After that, the brothers asked to take flying lessons and both became recreational pilots.

Bill later became a commercial pilot for several years, transporting freight around the country, until he was laid off in 2008, Peter said. Bill did some factory work while he looked for for another flying job.

"I kept saying, 'Jeepers, Bill, the chances of flying now are … think about something else,'" Peter said. "Lo and behold, he got this job. And it was in a way nicer because he was flying bigger airplanes and doing more interesting stuff. He was happy as a clam doing this."

From initial reports, it appeared the plane Bill was flying Monday could have been running low on fuel when it went down. Peter said he thinks it may have been a problem with the fuel pump, rather than a fuel shortage because of how diligent Bill always was about checking fuel levels.

"He always analyzed stuff to a fault," Peter said. "With flying, he was very, very methodical.
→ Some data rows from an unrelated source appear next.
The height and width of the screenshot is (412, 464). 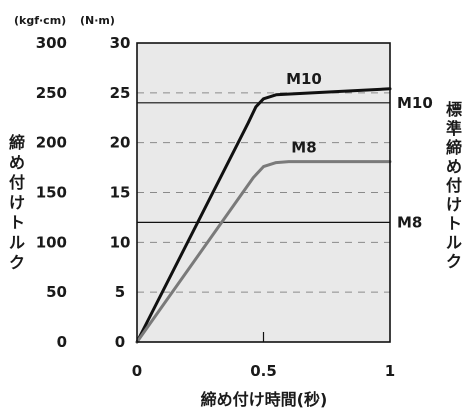 I want to click on y-tick-label-kgfcm: 200, so click(x=52, y=143).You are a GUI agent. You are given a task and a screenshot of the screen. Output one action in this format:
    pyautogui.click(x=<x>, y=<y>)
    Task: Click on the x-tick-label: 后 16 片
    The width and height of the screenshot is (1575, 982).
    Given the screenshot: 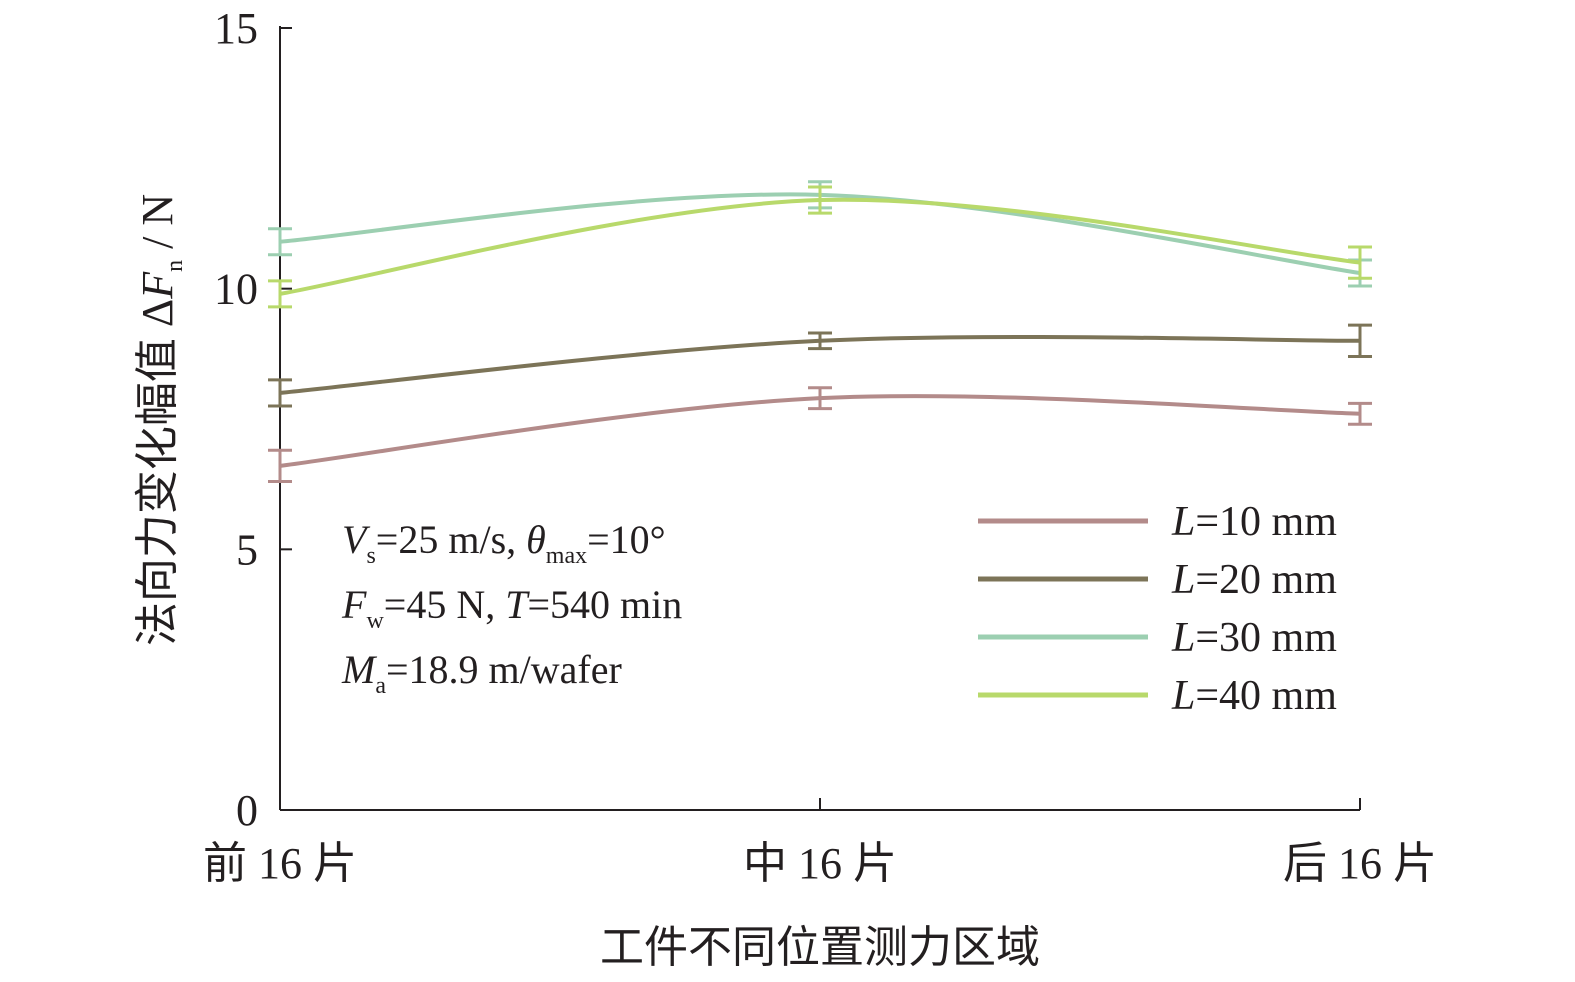 What is the action you would take?
    pyautogui.click(x=1360, y=864)
    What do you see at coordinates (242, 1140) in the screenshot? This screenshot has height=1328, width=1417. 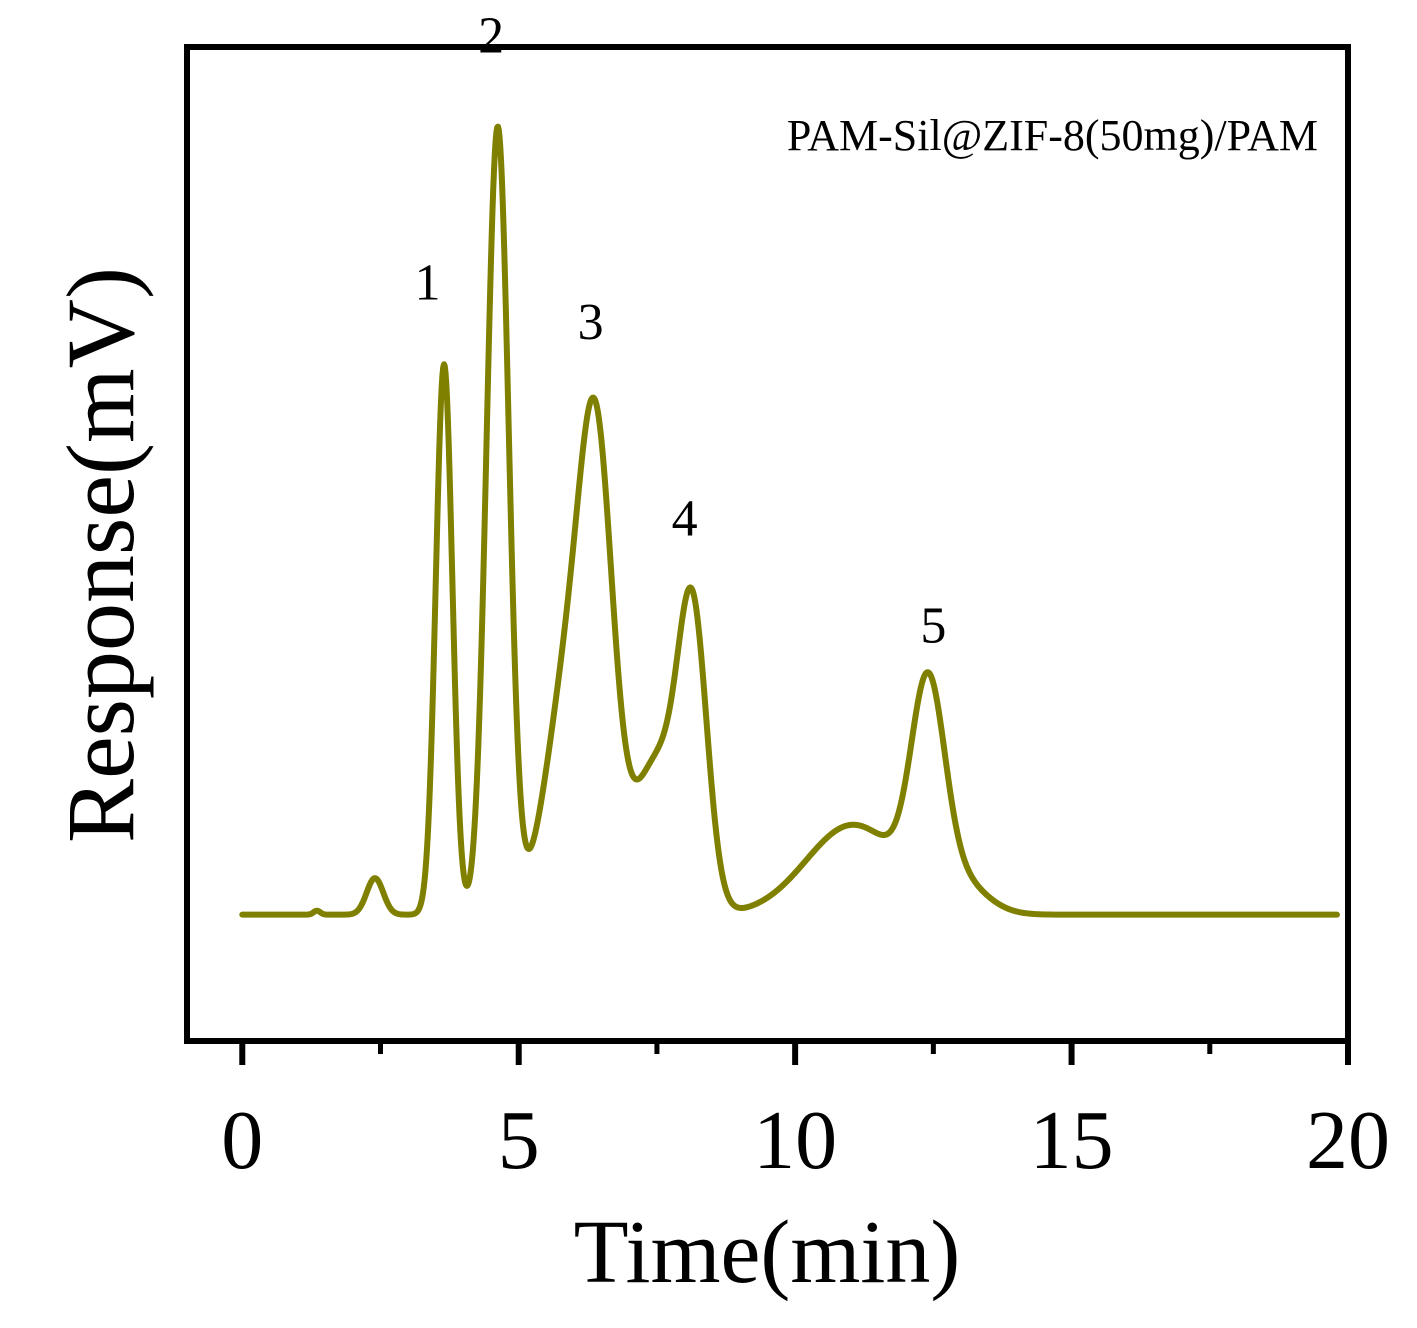 I see `x-tick-label: 0` at bounding box center [242, 1140].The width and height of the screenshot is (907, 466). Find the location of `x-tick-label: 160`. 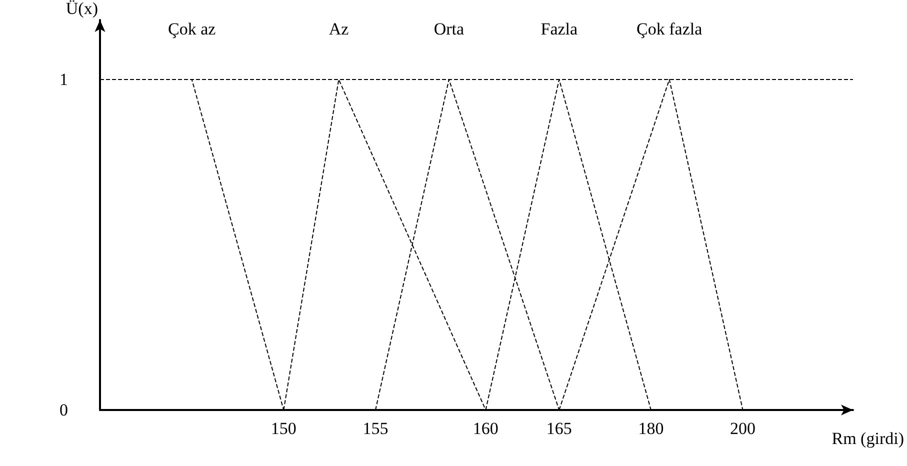

x-tick-label: 160 is located at coordinates (485, 428).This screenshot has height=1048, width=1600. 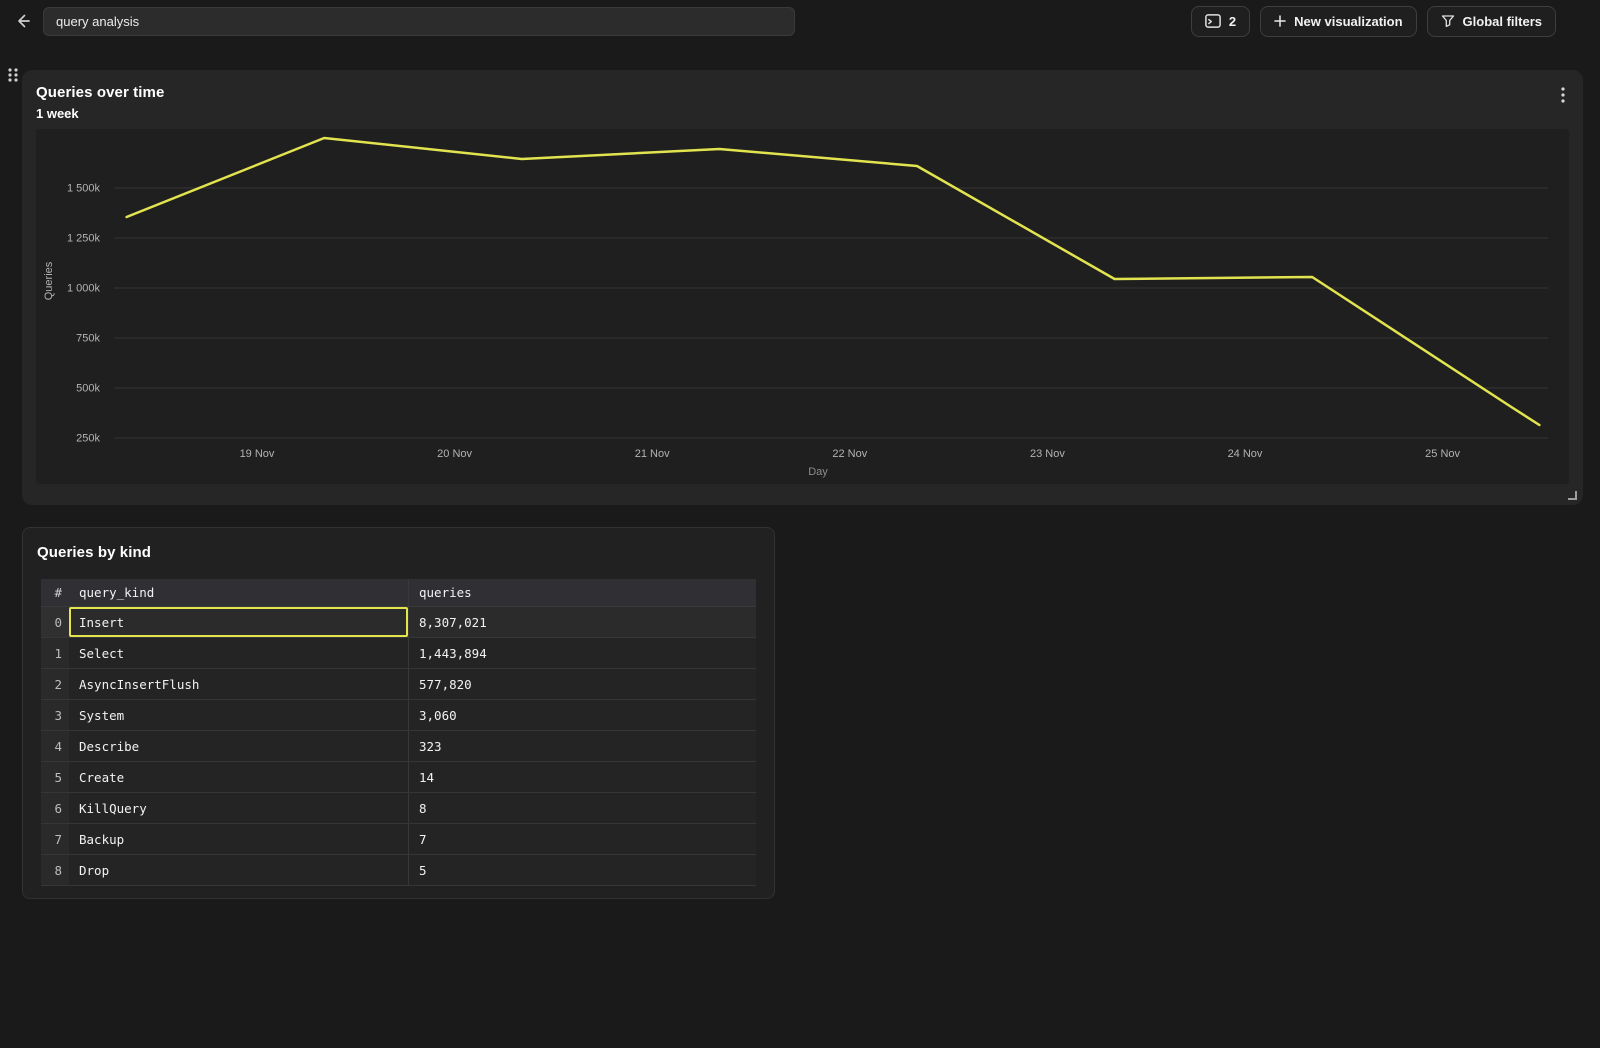 What do you see at coordinates (1348, 21) in the screenshot?
I see `new-visualization-label: New visualization` at bounding box center [1348, 21].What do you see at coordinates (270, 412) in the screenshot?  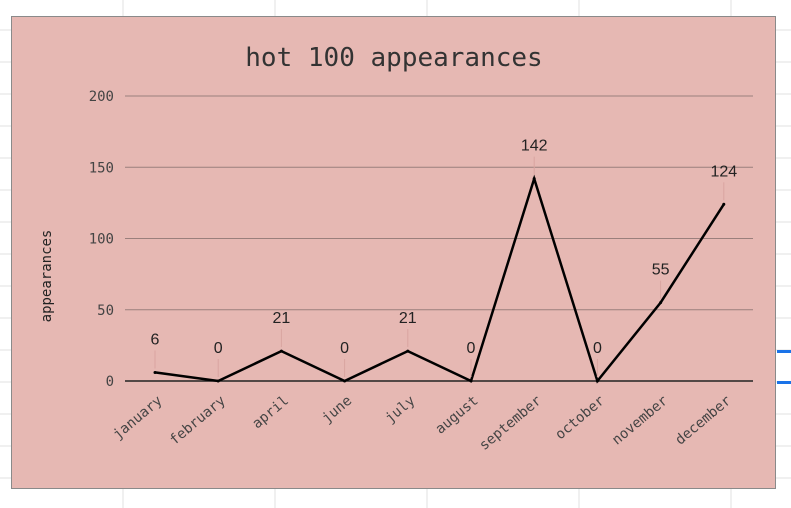 I see `x-tick-label: april` at bounding box center [270, 412].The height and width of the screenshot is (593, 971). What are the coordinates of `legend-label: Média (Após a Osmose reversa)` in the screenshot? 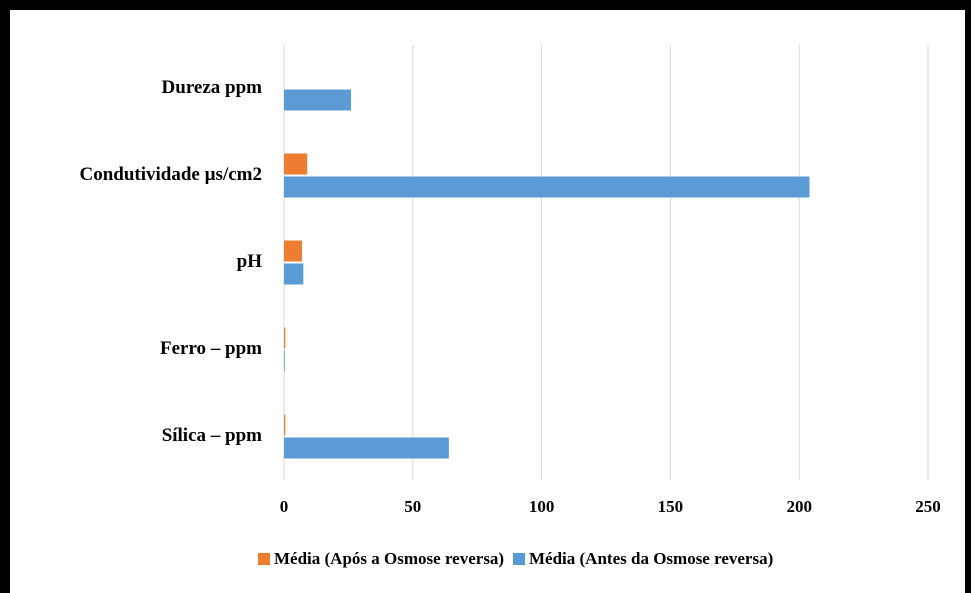 It's located at (389, 558). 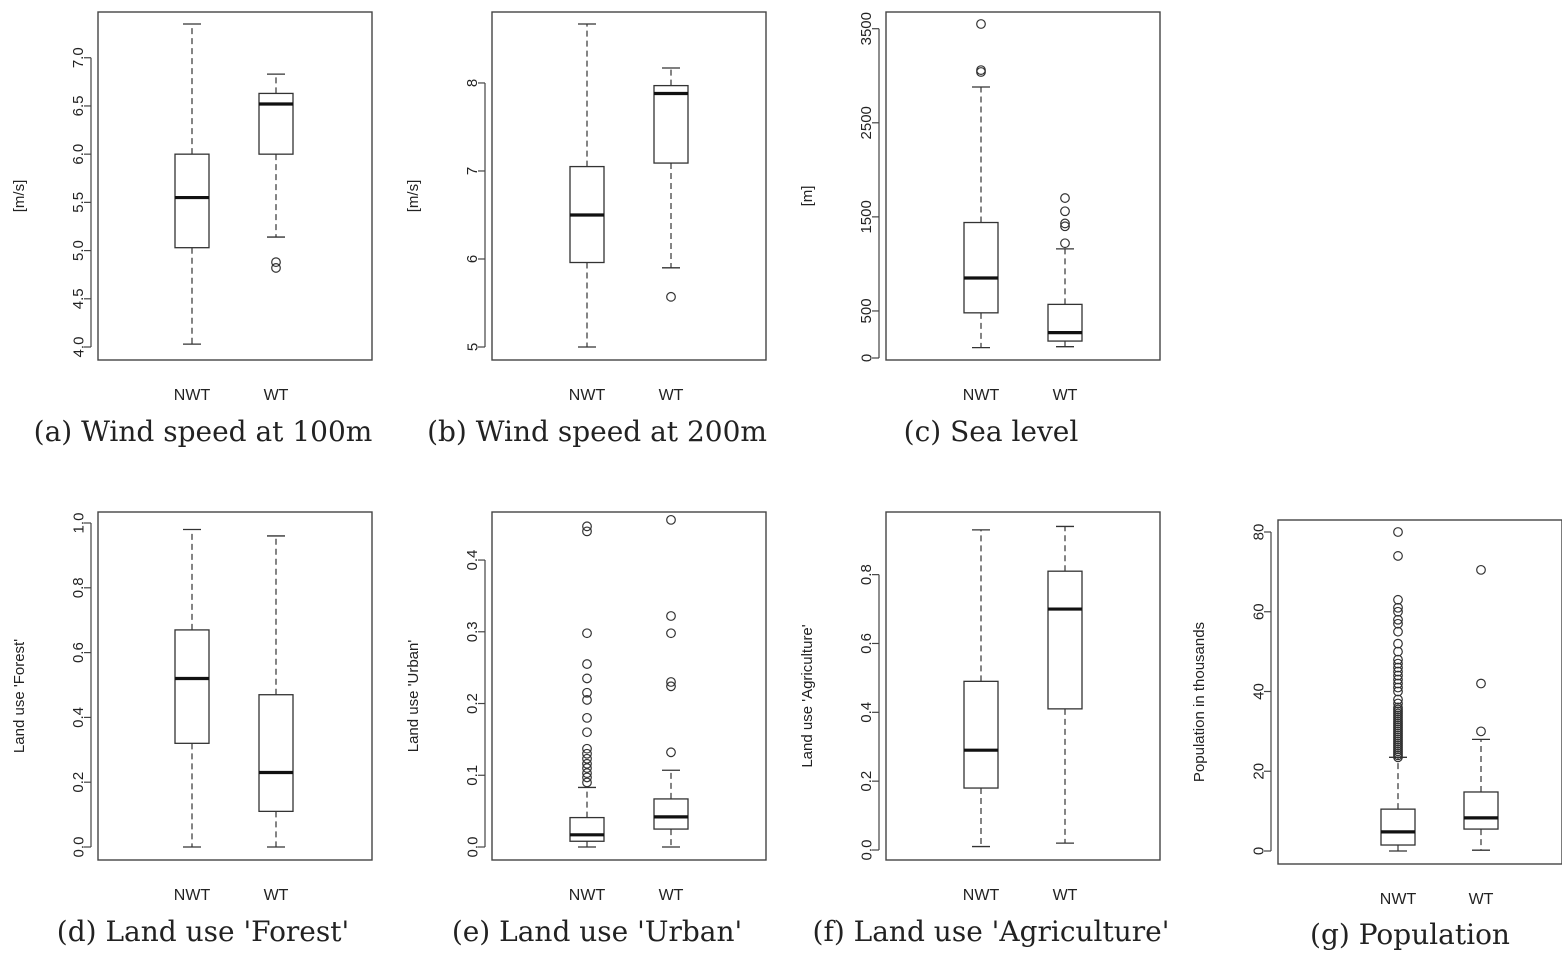 I want to click on y-tick-label: 0.8, so click(x=78, y=588).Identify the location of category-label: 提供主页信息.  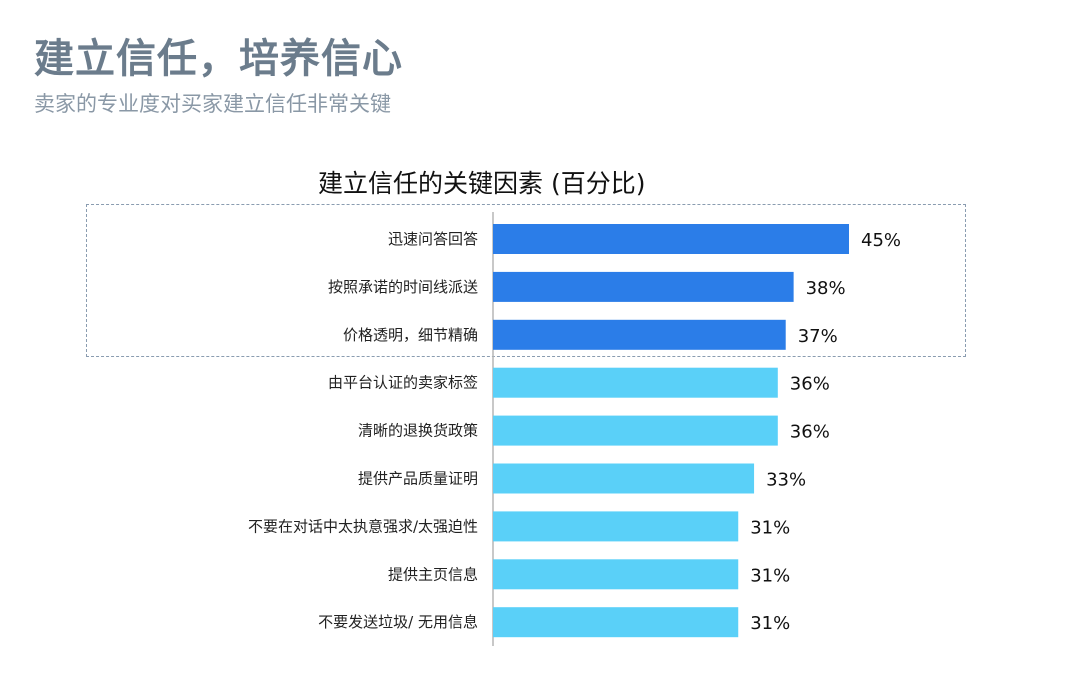
(433, 574).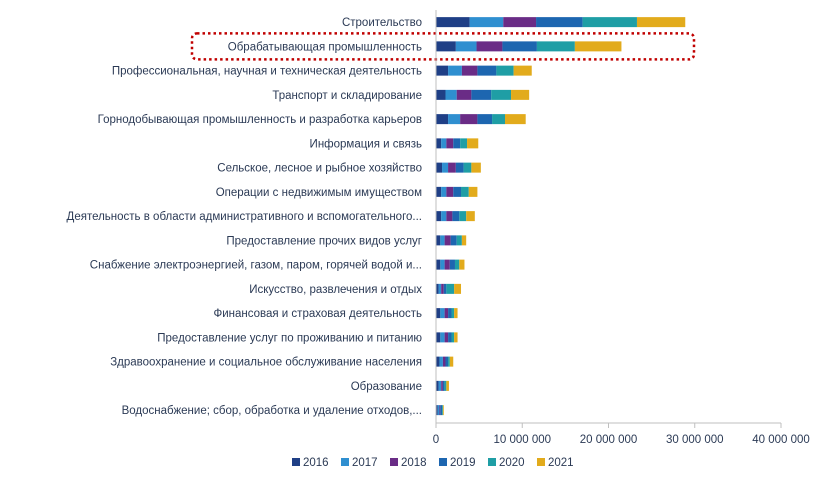 The width and height of the screenshot is (838, 482). What do you see at coordinates (512, 463) in the screenshot?
I see `legend-label: 2020` at bounding box center [512, 463].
Everything had to be by the book, by the checklist. He was safety conscious, not to a fault, but maybe to 'annoying.'"

Peter said Bill was the same way intellectually - pouring over books and philosophers and bringing deeply thought conversations to Peter's doorstep frequently.

"He read all kinds of stuff, really heavy stuff like psychology and Nietzsche, stuff that you were forced to read in college that he actually liked to read," Peter said. "He would come over and talk to me sometimes, and I would sort of be like, 'Let's talk about something else. This is getting too deep for me.'"

Peter said Bill was also attached to his family, music, and gardening.

"He always loved putzing in the garden," Peter said. "He would go out there and dig by hand and bring us vegetables."

Bill is also survived by his wife, Connie; two children, Adam and Carrie; and three grandchildren. Services are pending.